Can large, untargeted conditional cash transfers increase graduation rates? [pdf] - troydavis
https://andrewdustan.com/pdf/motivating_bureaucrats.pdf
======
troydavis
> This paper estimates the effects of a massive, minimally targeted
> conditional cash transfer program in Mexico City’s public high schools on
> graduation rates, test scores, and school choice. Using a difference-in-
> differences approach that exploits variation ineligibility between students
> and cohorts within a high school, I find that this program had no
> appreciable effect on high school completion. The results are sufficiently
> precise to rule out policy-relevant effect sizes. Null effects persist for
> subgroups that could be candidates for a targeted program. End-of-high
> school exam scores are apparently unaffected by the program and effects on
> high school choices by eligible students are minimal. There is no evidence
> for heterogeneous effects with respect to implicit or explicit cost of
> attendance, suggesting that liquidity constraints are not a key driver of
> high school dropout in this urban setting. These results highlight the
> challenges of using cash to improve academic outcomes in cities.
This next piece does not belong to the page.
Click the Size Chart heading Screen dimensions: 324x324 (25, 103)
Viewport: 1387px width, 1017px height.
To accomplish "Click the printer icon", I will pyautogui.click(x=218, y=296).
This is the program which was analyzed:
[https://www.prepasi.cdmx.gob.mx/](https://www.prepasi.cdmx.gob.mx/)

Its annual report from 2015:
[https://www.prepasi.cdmx.gob.mx/storage/app/uploads/public/5...](https://www.prepasi.cdmx.gob.mx/storage/app/uploads/public/58e/2e0/d19/58e2e0d199e2e116301900.pdf)

------
Bostonian
Is the link correct? It goes to a paper "Motivating bureaucrats with non-
monetary incentives when state capacity is weak: Evidence from large-scale
field experiments in Peru∗".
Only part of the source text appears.